Hi

is there a way to tell the compiler to parse barewords (when allowed) as sub-calls and not as strings w/o predeclaring them?

use strict; use warnings; use feature 'say'; our $AUTOLOAD; sub AUTOLOAD { say "Autoload called as $AUTOLOAD(@_)" } BLA(1,2,3); no strict 'refs'; # BLA 1,2,3;

motivation

I'm experimenting with internal DSLs and am also looking at some Ruby examples.

Since Ruby never tries to interpret barewords as strings¹ it tries to call it's own version of AUTOLOAD() there ( IIRC .missing_method())

For this in Perl I need to use parens.

Uncommenting BLA in the code example leads to error with Do you need to predeclare BLA

Many DSLs profit (i.e. have much more syntactic sugar) if calls are not necessarily predeclared.

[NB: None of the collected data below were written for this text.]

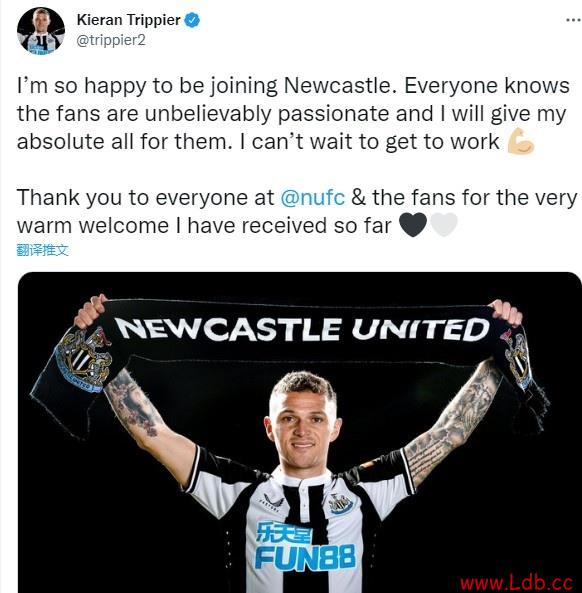This screenshot has height=593, width=582.
Task: Click the black heart emoji
Action: 413,225
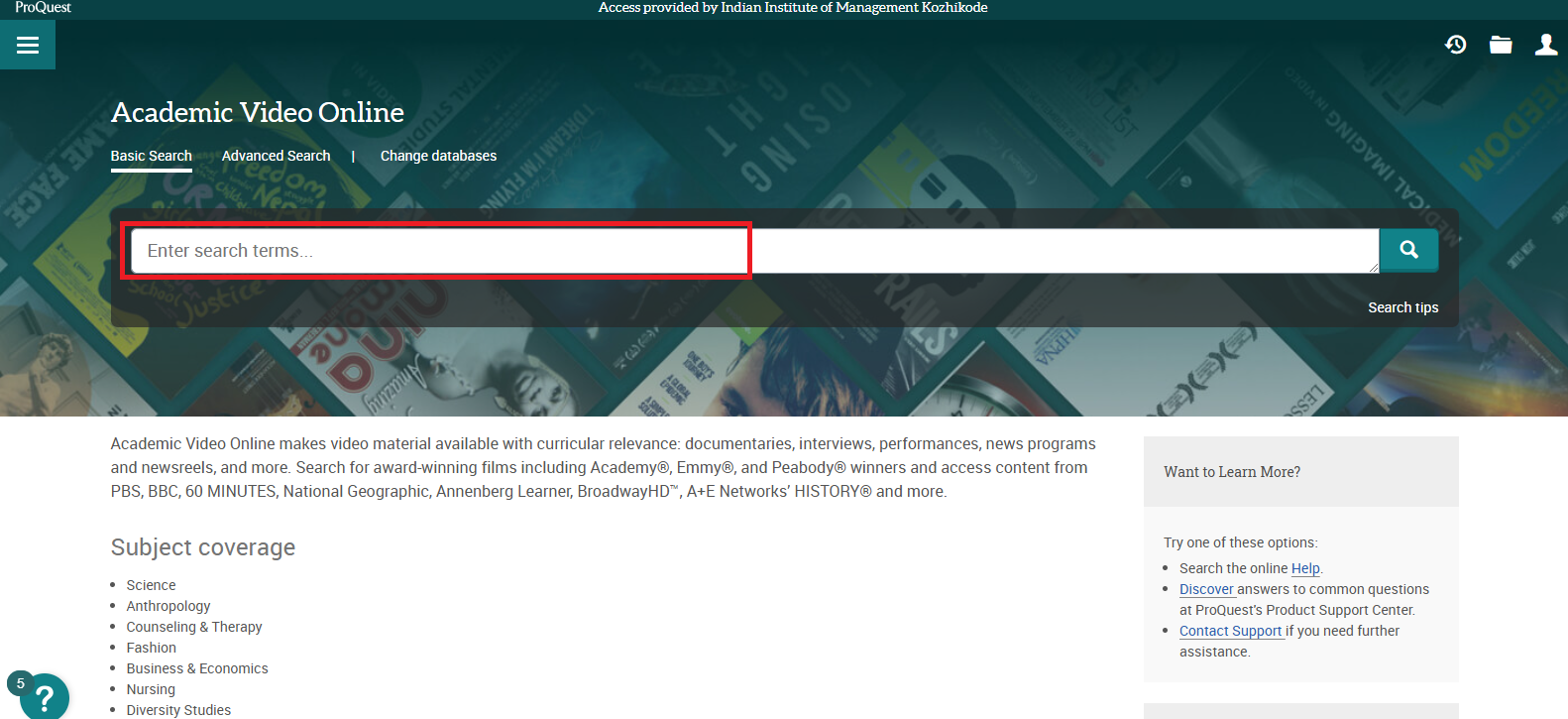Click the notification badge showing 5

[20, 683]
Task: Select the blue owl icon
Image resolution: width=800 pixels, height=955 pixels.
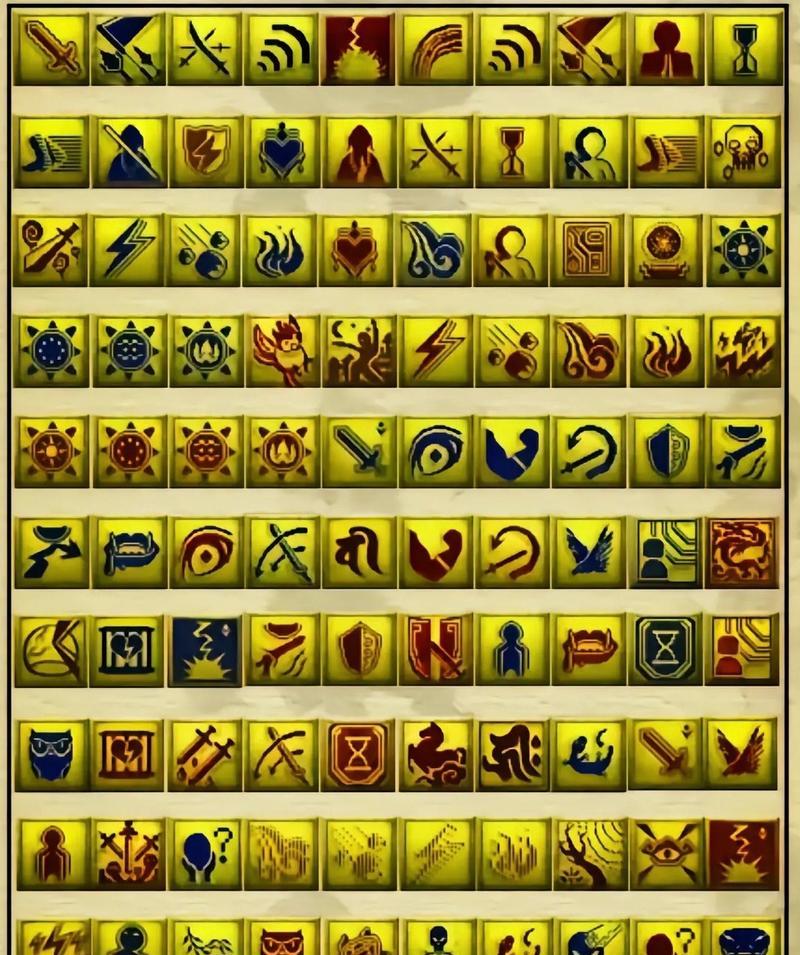Action: [52, 755]

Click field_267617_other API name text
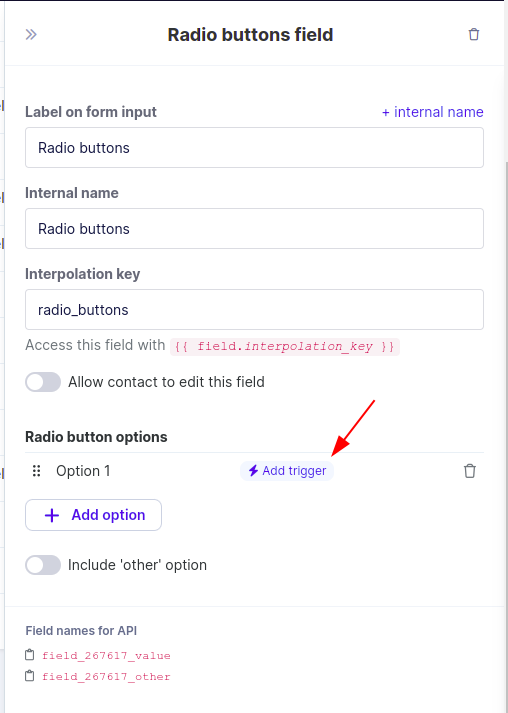tap(106, 676)
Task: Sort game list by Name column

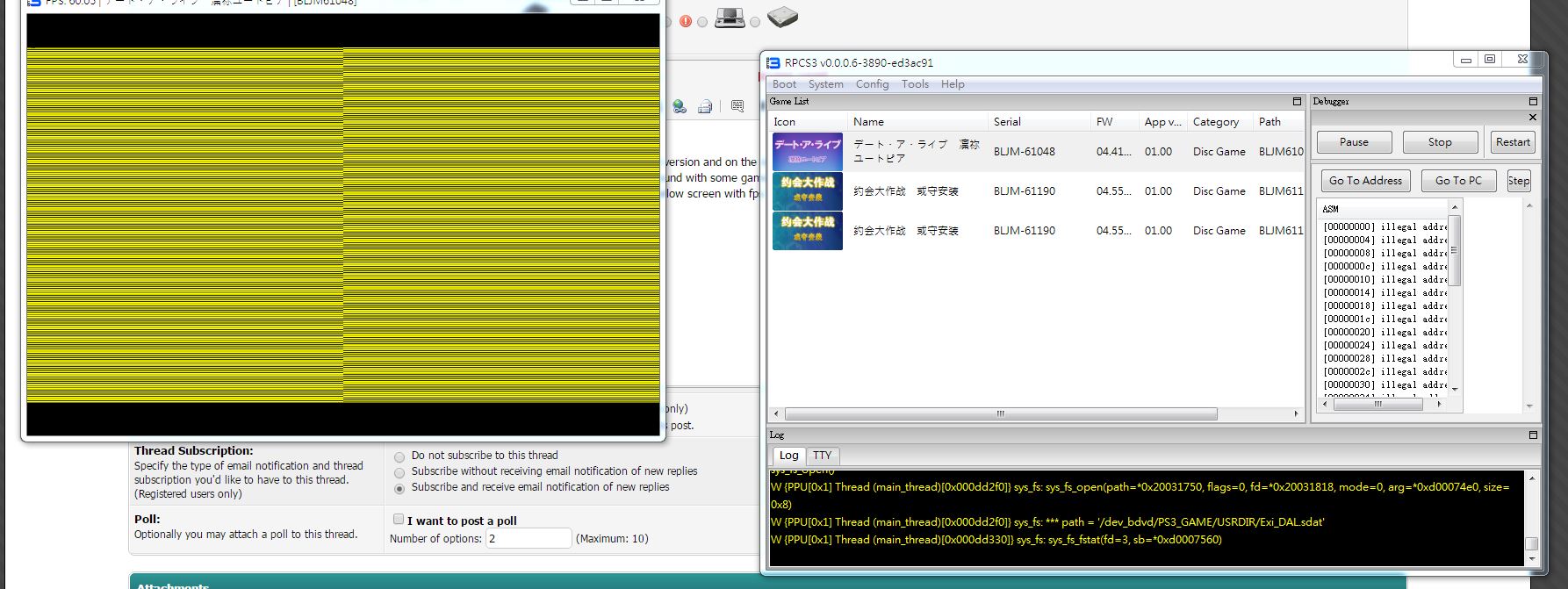Action: (x=868, y=122)
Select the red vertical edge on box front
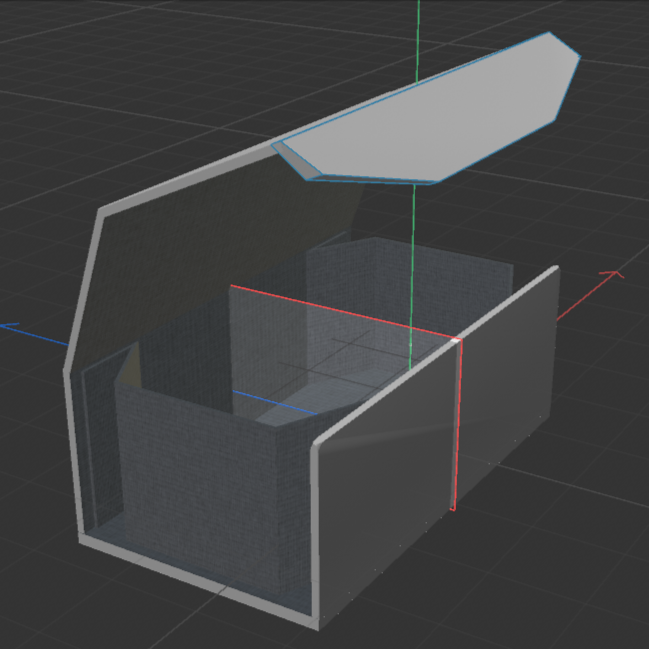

Semantically it's a way to avoid method syntax in a special context, i.e instead of writing

$myDSL->BLA + $myDSL->FOO

I can use

 within_myDSL { BLA + FOO }

But ATM I can only achieve

 within_myDSL { BLA() + FOO() }

I don't have much hope here, but asking shouldn't be a sin.

Cheers Rolf

( addicted to the Perl Programming Language)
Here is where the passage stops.